Affiliation:
1. Department of Surgery, Kansai Medical University, Osaka, Japan
2. Department of Gastrointestinal Surgery, Kansai Medical Hirakata Hospital, Osaka, Japan
Abstract
Objective:
The aim of this study was to compare the scar quality associated with different types of subcuticular suture techniques: running or interrupted.

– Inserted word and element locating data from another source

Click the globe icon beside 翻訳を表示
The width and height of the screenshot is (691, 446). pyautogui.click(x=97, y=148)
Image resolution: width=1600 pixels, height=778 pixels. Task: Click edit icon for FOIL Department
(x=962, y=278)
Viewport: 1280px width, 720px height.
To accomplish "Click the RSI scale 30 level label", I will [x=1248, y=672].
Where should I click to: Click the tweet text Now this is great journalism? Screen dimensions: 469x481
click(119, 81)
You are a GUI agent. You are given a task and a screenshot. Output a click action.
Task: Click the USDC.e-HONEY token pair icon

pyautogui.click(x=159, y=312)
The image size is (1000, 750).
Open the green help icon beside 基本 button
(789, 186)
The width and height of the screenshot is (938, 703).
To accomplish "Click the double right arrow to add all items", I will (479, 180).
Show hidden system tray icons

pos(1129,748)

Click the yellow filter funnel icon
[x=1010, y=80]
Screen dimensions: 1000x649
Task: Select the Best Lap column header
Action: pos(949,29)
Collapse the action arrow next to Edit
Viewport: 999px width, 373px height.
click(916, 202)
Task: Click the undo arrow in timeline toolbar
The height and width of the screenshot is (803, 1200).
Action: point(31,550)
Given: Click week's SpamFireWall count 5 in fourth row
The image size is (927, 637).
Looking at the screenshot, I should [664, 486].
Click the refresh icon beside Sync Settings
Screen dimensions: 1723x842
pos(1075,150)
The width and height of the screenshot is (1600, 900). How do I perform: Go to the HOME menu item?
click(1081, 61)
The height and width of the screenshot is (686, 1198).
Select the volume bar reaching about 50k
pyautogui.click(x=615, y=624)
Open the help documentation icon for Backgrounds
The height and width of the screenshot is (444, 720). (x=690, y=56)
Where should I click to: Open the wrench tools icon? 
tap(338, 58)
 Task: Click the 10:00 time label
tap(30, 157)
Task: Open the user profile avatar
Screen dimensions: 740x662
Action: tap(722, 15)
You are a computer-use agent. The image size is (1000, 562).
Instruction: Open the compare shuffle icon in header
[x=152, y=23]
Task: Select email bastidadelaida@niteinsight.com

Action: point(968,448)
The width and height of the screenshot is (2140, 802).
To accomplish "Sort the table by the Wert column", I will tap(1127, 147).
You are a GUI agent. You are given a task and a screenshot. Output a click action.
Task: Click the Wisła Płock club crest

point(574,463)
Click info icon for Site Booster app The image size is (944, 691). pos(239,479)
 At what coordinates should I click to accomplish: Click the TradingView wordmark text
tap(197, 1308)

Summary of Background Data:
Subcuticular suture is a preferred skin closure method even in gastrointestinal surgery. Two methods for subcuticular suture are used: running or interrupted sutures.
Methods:
Inclusion criteria were as follows: age ≥ 20 years; American Society of Anesthesiologists performance status 1 to 3; histologically proven adenocarcinoma of the stomach; no evidence of distant metastases or disease considered unresectable; no prior upper abdominal surgery; no uncontrolled infections, diabetes, or cardiac disease; and adequate renal function. Patients were randomly assigned to running subcuticular suture or interrupted subcuticular suture. Scar areas were calculated using a digital photograph calculator at about 7 months after surgery. The observer scar assessment scale (OSAS) was used for scar assessment.
Results:
Between April 10, 2009, and February 28, 2012, 220 patients were enrolled into this study and 201 patients were evaluated. There was no difference in scar area between the interrupted group and the running group [0.97 cm2 (95% CI: 0.73–1.21) in the interrupted group and 1.17 cm2 (95% CI: 0.91–1.42, P = 0.27) in the running group]. Three observers performed the OSAS, for which no significant difference was detected across the closure groups.
Conclusions:
There were no significant differences in cosmetic outcomes between running and interrupted subcuticular sutures. The final decision about the choice of method should be made balancing surgeon needs (time-saving with running) and surgeon techniques (running might be difficult).